There's No Gettin' Over Me is the thirteenth studio album by American country music artist Ronnie Milsap, released in 1981 by RCA Records. The album produced two No. 1 hits for Milsap, including the title track, which also peaked at No. 2 on the Adult Contemporary chart and No. 5 on the Billboard Hot 100. "I Wouldn't Have Missed It For the World," the other #1 single, also reached No. 20 and No. 3 on the Billboard Hot 100 and Adult Contemporary charts, respectively.

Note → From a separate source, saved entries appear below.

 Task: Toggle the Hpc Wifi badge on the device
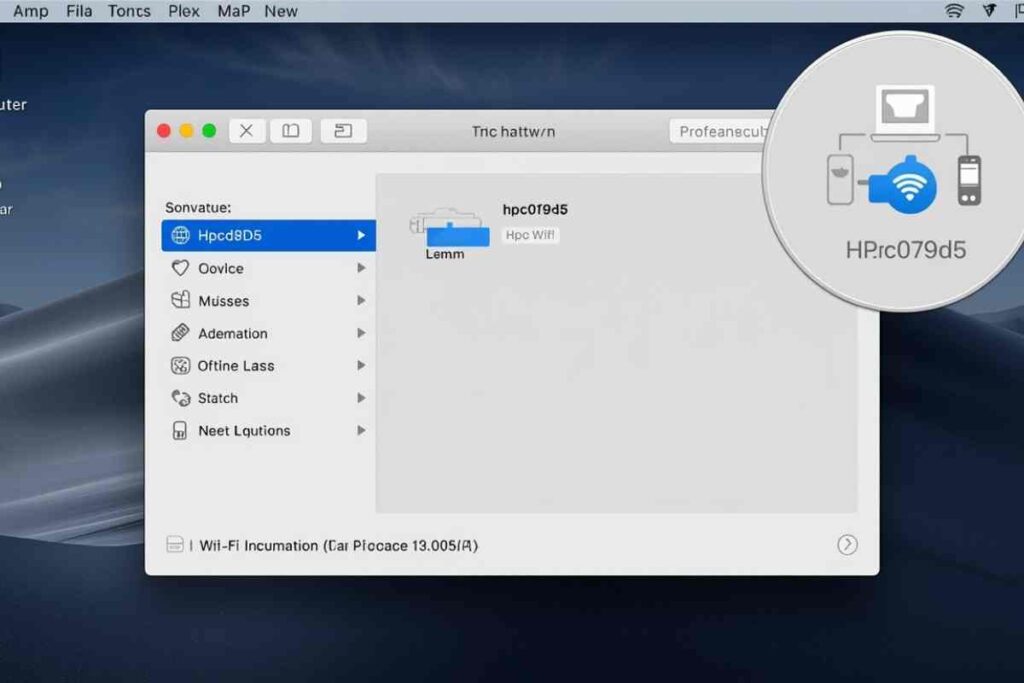[x=530, y=234]
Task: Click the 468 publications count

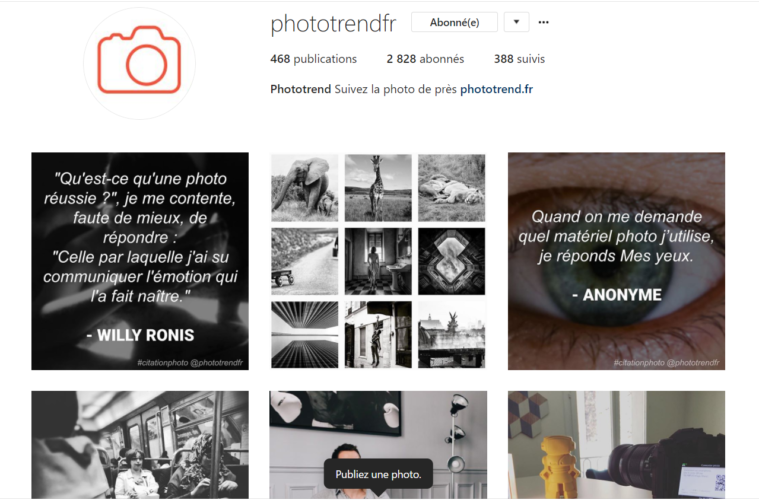Action: [313, 59]
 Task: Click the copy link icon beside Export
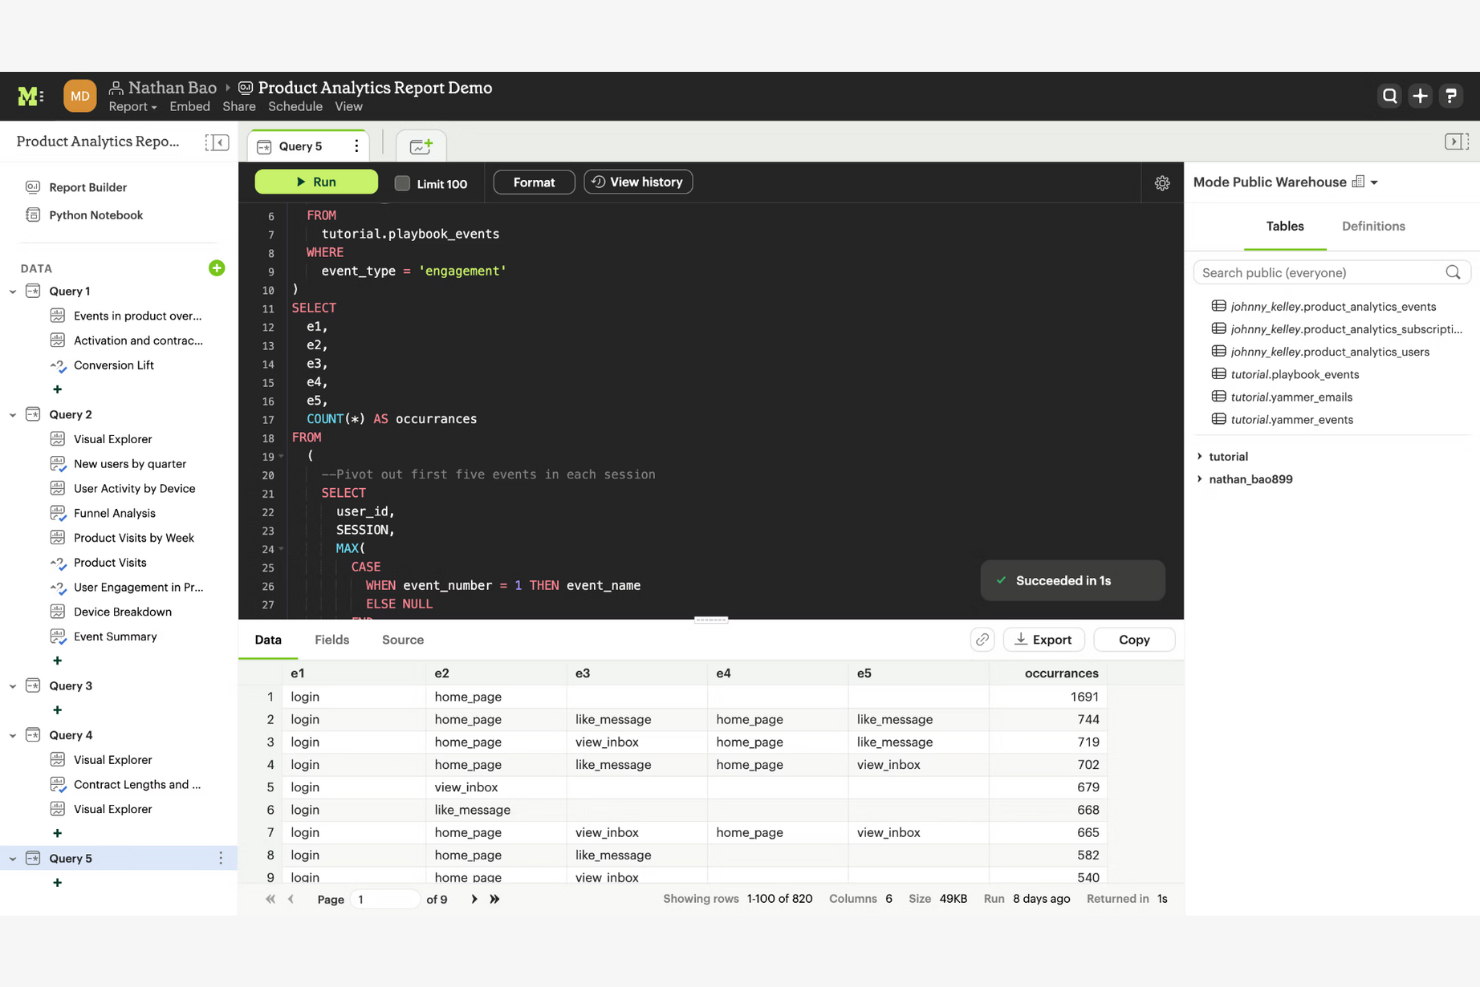982,640
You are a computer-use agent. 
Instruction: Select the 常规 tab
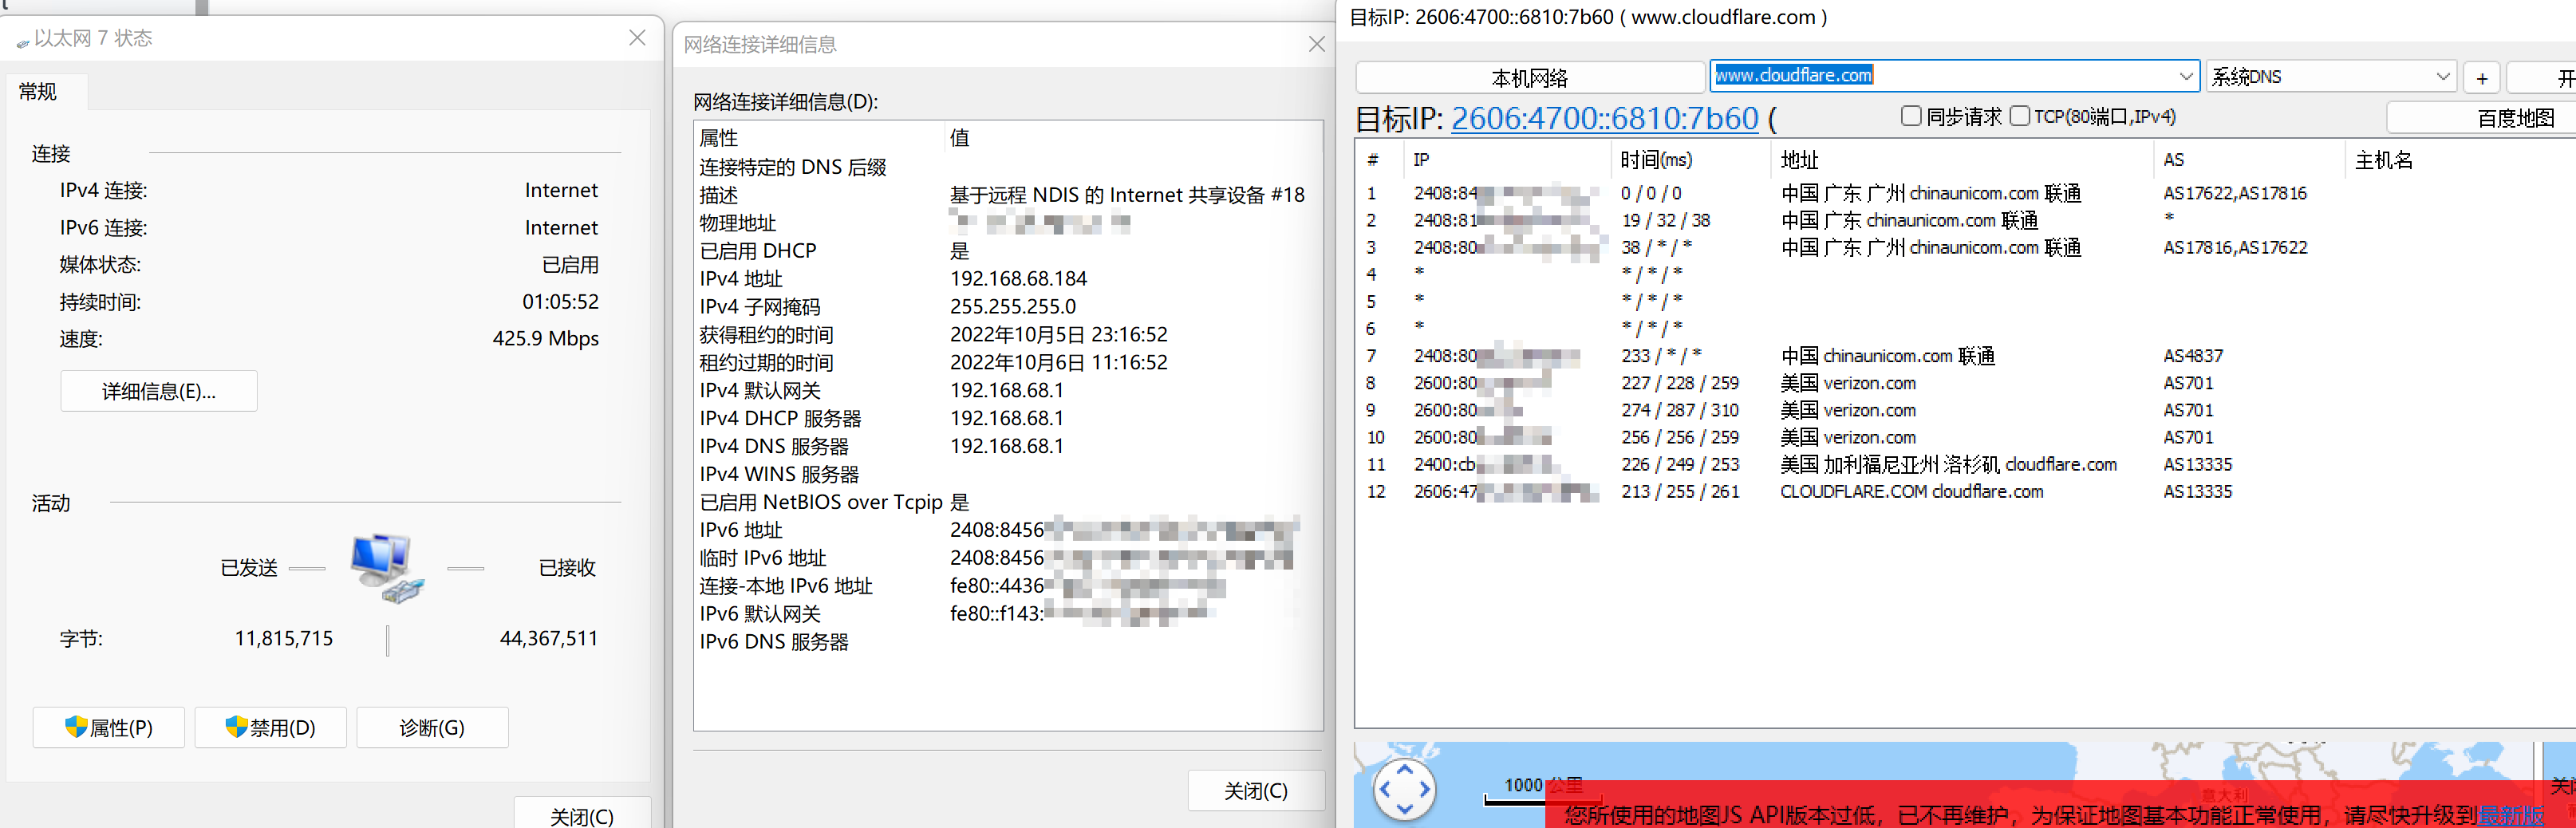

There's No Gettin' Over Me reached No. 1 on Country album charts and broke the Top 40 of the Billboard 200, peaking at No. 31. It was ultimately certified as Gold. Allmusic described the album as the "perfect example of what Milsap was about in his middle period. There's humility in his confidence and a genuine empathy in his croon. Yeah, it's slick, and even schlocky in places...but it's also terrific." The publication focused on the track "I Wouldn't Have Missed It For the World," which it describes as "urban cowboy country music in its purest essence"

Track listing

Personnel
Acoustic Guitar: Jimmy Capps, Jack Watkins
Bass guitar: Warren Gowers
Drums: Buster Phillips
Electric Guitar: Pete Bordonali, Bruce Dees, Brent Rowan, Jack Watkins
Electric Piano: David Briggs
Harmonica: Charlie McCoy
Harp: Cindy Reynolds-Wyatt
Organ: Bobby Wood
Piano: Ronnie Milsap
Saxophone: Ronald Eades
Steel Guitar: Sonny Garrish, John Hughey
Strings: Sheldon Kurland Strings
Synthesizer: Shane Keister, Ronnie Milsap, Richard Ripani
Vibraphone: Charlie McCoy
String Arranger: D. Bergen White

Charts

Album

Singles

References

1981 albums
Ronnie Milsap albums
RCA Records albums
Albums produced by Tom Collins (record producer)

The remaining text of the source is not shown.